Mit der Bezeichnung als "Soft Power", der in der internationalen Politik gerade wieder schwer in Mode ist, würden sich in Berlin die allermeisten wohl einverstanden erklären. Deutschland - die sanfte Macht? Ein Staat mit Einfluss durch eigene Erfolge, kluge Diplomatie und einiges an Geld? Und nicht durch militärische Drohungen oder den Einsatz von Soldaten? Vielen gefällt das Kompliment.

Praxistest Flüchtlingskrise

Allerdings wird es dabei nicht bleiben. Die Flüchtlingskrise beweist gerade, wie schwer sich Deutschland mit der gewachsenen Verantwortung noch tut. Nach all den Angeboten zu "mehr Verantwortung" steht die deutsche Politik nun bereits im Praxistest. Nicht nur schneller als erwartet, sondern auch auf anderen Gebieten als gedacht. Strittig ist kein neuer Auslandseinsatz der Bundeswehr. Es geht um viel mehr: Wie lässt sich den Zentrifugalkräften entgegenwirken, die Europa derzeit auf eine Zerreißprobe stellen?

Das bringt vieles durcheinander. Früher war es so, dass man sich in Bonn oder Berlin ziemlich sicher darauf verlassen konnte, von welchem Partner man mit Kritik rechnen musste und von wem man Lob erwarten durfte. Inzwischen hängt das stark davon an, um welches Thema es gerade geht. Griechenland zum Beispiel - wo es an kritischen Stimmen gegenüber Berlin in den letzten Jahren nun wahrlich nicht gefehlt hat - ist mit der deutschen Flüchtlingspolitik gerade ziemlich zufrieden.

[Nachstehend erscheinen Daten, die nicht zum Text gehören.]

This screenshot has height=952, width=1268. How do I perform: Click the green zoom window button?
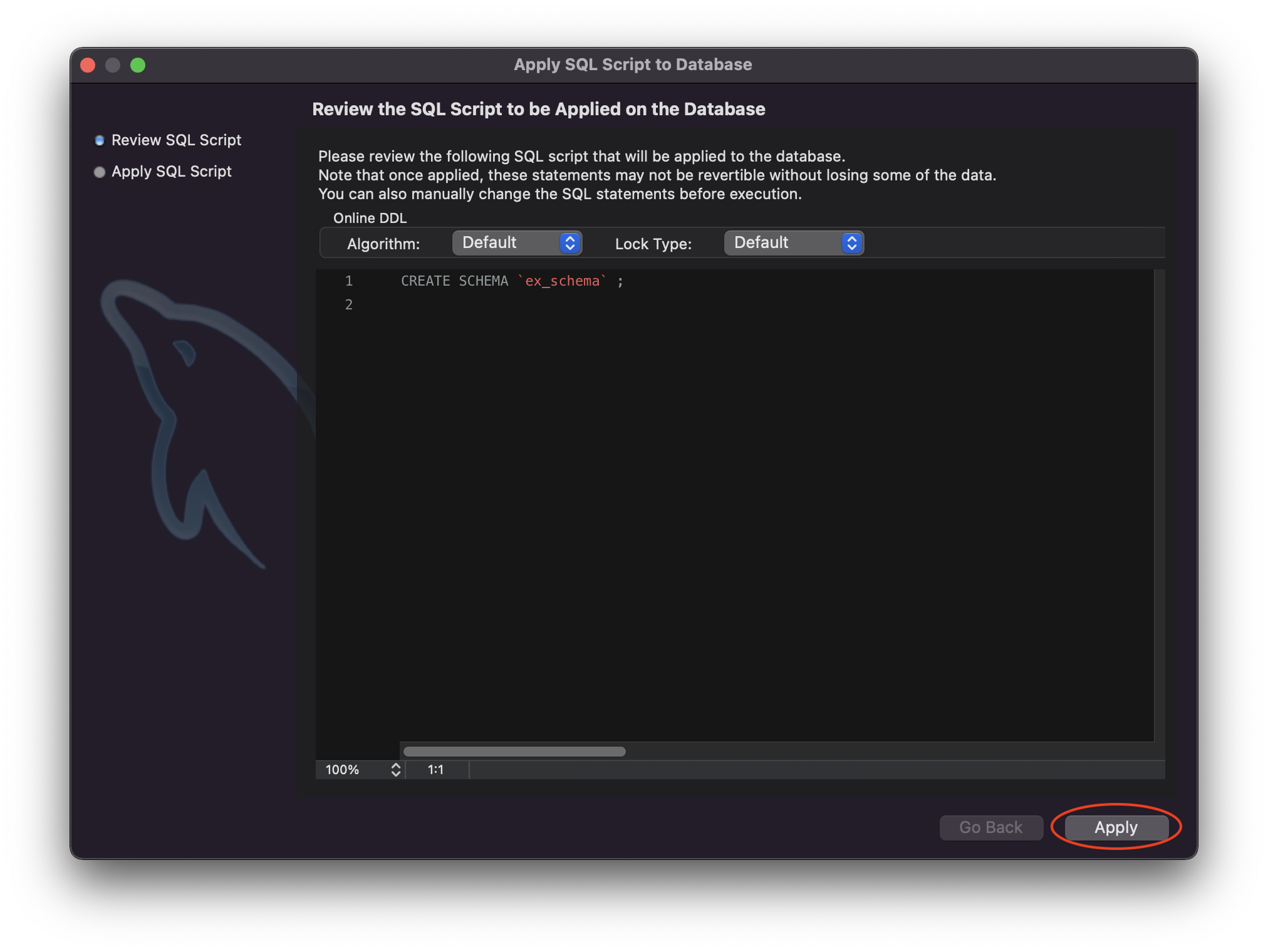click(138, 65)
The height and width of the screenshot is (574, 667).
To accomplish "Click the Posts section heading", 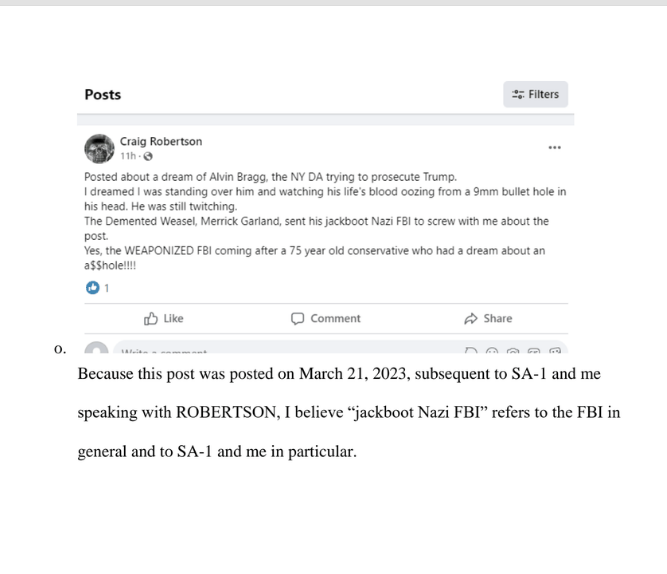I will [x=103, y=94].
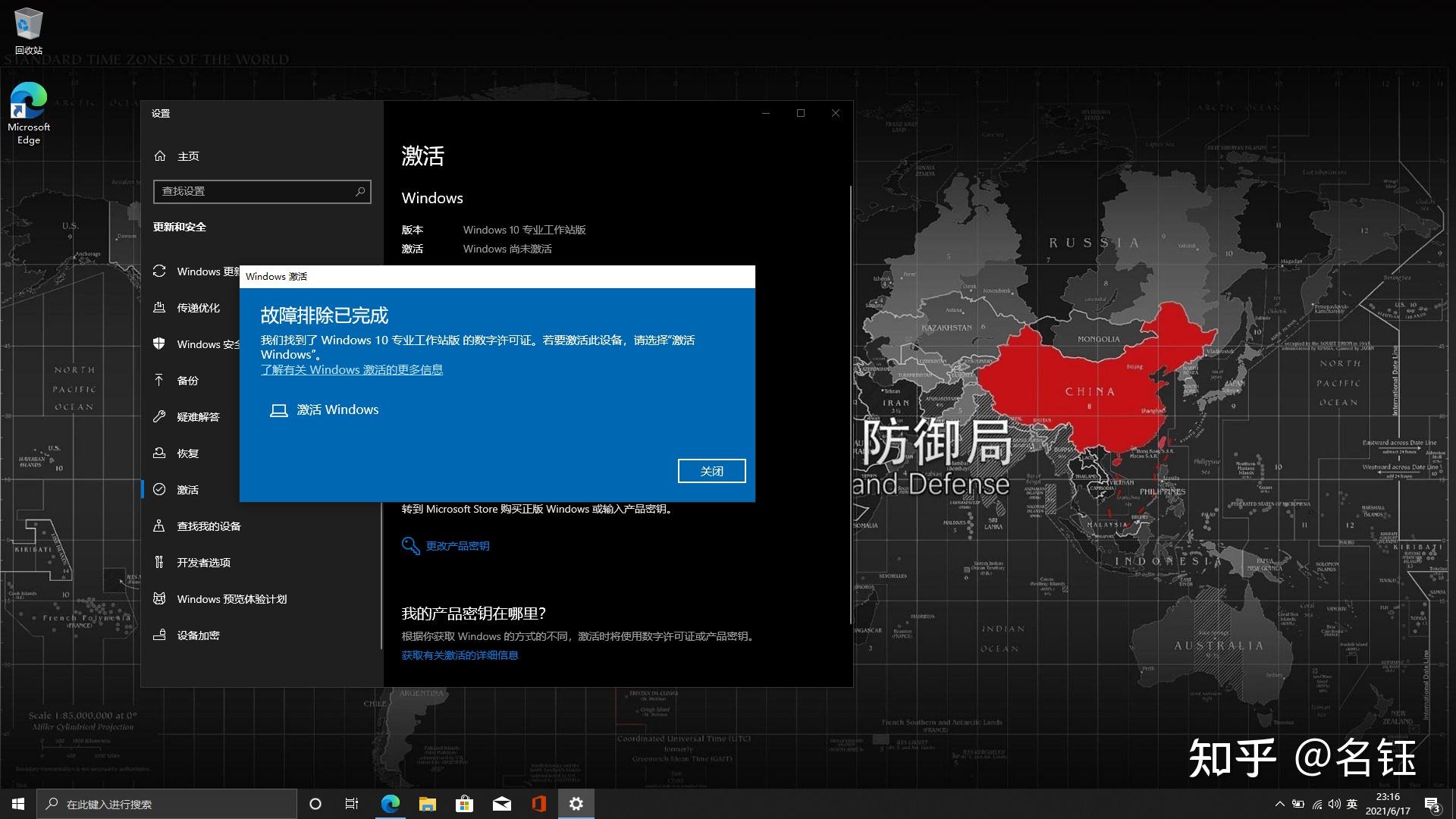Viewport: 1456px width, 819px height.
Task: Select 传递优化 in sidebar
Action: coord(198,308)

Dass die eigenen Entscheidungen umstritten sind - so oder so -, das gehört zu einem Land mit Führungsrolle dazu. Die USA wissen das seit Jahrzehnten. In Berlin muss man sich erst noch daran gewöhnen. "Wer Stellung bezieht, muss damit rechnen, dass er Kritik auf sich zieht", sagt Sandschneider. "Gute Außenpolitik bedeutet ja nicht, von allen geliebt zu werden."

Vorsitz in der OSZE

Heilsbringer zu sein und Buhmann zugleich - das gehört zu den Erfahrungen, die Deutschland in den nächsten Jahren vermutlich noch häufiger machen wird. Zumal Berlin sich immer häufiger auch um wichtige Funktionen bewirbt.

Mit der regelmäßig rotierenden Präsidentschaft im Kreis der sieben führenden Industrienationen (G-7) und dem Vorsitz im UNO-Menschenrechtsrat ist es zwar bald schon wieder vorbei. Aber nächstes Jahr führt die Bundesrepublik die Geschäfte in der Organisation für Sicherheit und Zusammenarbeit in Europa (OSZE), die durch den Ukraine-Konflikt plötzlich wieder wichtig geworden ist. Und 2017 wird Deutschland mit der Präsidentschaft der 20 wichtigsten Industrie- und Schwellenländer (G-20) an der Reihe sein.

Das sind dann auch gute Gelegenheiten, um sich nochmals einige Gedanken über das eigene Selbstverständnis zu machen.